(Problem description) Find the word "will" in the data, then copy each line where it is found.

Saved data entries:
*** Block opens ***

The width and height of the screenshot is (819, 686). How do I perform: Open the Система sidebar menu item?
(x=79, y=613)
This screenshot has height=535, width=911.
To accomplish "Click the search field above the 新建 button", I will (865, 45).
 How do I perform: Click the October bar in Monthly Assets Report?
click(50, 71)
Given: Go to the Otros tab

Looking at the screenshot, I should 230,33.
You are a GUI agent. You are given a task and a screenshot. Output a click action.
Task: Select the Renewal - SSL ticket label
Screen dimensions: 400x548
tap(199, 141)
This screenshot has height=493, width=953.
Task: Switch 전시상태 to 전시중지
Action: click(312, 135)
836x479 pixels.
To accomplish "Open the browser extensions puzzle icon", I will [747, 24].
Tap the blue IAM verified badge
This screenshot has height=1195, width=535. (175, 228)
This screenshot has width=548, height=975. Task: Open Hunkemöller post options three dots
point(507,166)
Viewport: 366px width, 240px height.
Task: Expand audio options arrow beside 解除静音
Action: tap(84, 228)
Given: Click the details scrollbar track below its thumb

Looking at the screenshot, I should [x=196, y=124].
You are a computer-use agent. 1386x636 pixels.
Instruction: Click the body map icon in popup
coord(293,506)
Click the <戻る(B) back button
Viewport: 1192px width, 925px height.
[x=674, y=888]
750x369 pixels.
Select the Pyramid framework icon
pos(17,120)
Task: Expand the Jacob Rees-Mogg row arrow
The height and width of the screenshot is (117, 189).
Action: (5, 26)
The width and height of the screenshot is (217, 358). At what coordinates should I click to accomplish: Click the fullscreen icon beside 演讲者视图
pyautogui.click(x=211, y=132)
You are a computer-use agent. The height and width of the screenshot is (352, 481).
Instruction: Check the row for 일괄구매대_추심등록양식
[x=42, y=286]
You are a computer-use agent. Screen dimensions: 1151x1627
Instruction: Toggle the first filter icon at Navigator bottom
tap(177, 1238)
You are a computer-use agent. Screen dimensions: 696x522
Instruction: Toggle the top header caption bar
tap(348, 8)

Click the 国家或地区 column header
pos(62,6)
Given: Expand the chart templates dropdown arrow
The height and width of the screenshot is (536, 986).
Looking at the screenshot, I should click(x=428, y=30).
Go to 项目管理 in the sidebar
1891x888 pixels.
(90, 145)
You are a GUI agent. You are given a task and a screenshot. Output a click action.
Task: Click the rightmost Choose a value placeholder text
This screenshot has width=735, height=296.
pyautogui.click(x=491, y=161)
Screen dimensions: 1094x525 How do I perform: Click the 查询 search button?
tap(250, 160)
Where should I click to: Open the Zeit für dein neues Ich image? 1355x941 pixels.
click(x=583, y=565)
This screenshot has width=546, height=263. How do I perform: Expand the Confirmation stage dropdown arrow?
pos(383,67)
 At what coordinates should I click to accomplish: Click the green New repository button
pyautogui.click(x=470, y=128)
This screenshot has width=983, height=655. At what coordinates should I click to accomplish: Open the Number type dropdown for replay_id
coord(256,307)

*** Block closes ***

(Answer for the task)
To accomplish "Click the search field above the 新建 button", I will (865, 45).
To accomplish "Open the browser extensions puzzle icon", I will [747, 24].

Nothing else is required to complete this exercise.